◆ **Work order**:
When you reach the line below that has "You are a computer-use", start returning lines exactly, and stop after the line that has "Task: Expand the"; skip the pictures.

◆ **Records**:

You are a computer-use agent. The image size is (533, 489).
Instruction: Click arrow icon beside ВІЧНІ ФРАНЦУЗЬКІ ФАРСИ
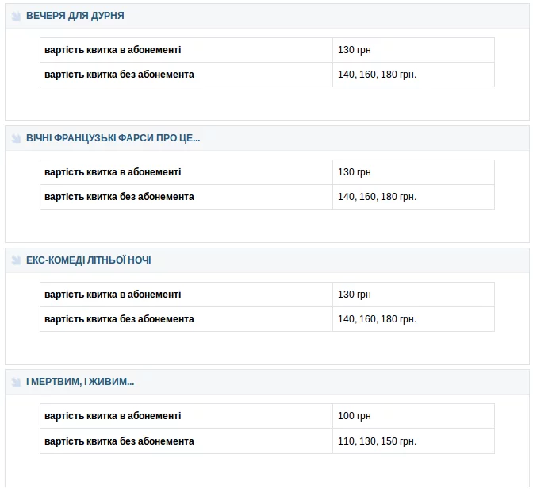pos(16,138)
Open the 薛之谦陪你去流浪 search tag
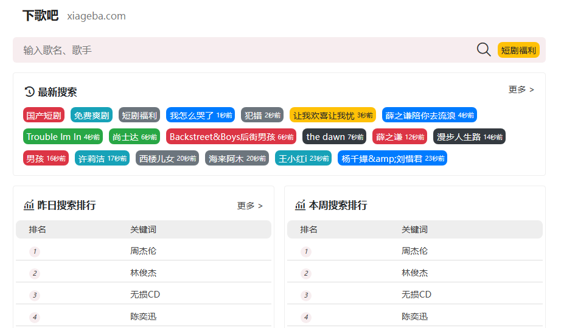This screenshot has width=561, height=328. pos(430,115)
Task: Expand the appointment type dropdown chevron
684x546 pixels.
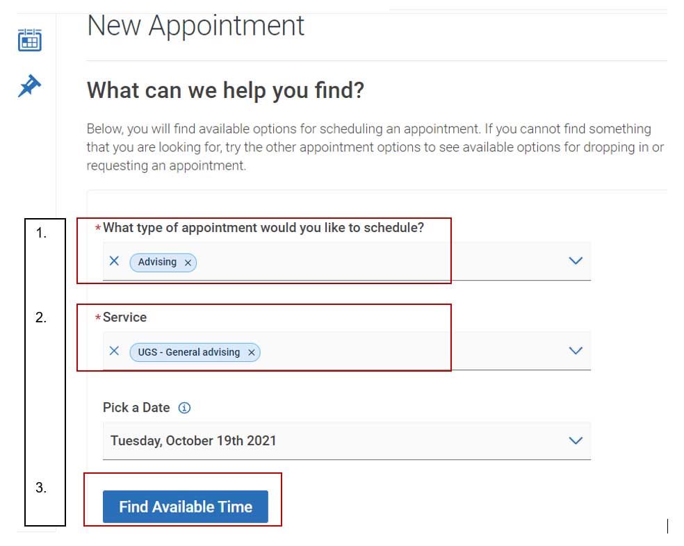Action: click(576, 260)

---

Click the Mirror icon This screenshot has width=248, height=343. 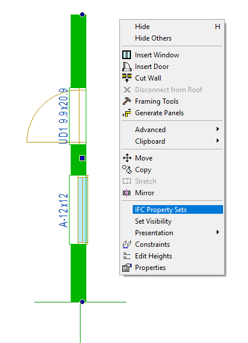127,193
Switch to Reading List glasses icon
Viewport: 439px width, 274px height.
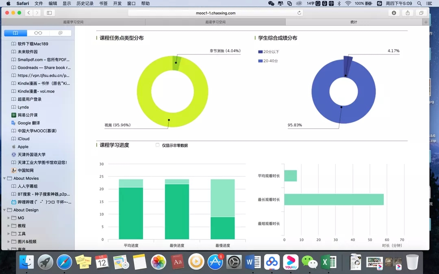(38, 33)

◆ **Answer to this problem**:
You are a computer-use agent. The image size is (533, 489).
Instruction: Click arrow icon beside ВІЧНІ ФРАНЦУЗЬКІ ФАРСИ
pos(16,138)
Open the 薛之谦陪你去流浪 search tag
This screenshot has width=561, height=328. pos(430,115)
Task: Expand the appointment type dropdown chevron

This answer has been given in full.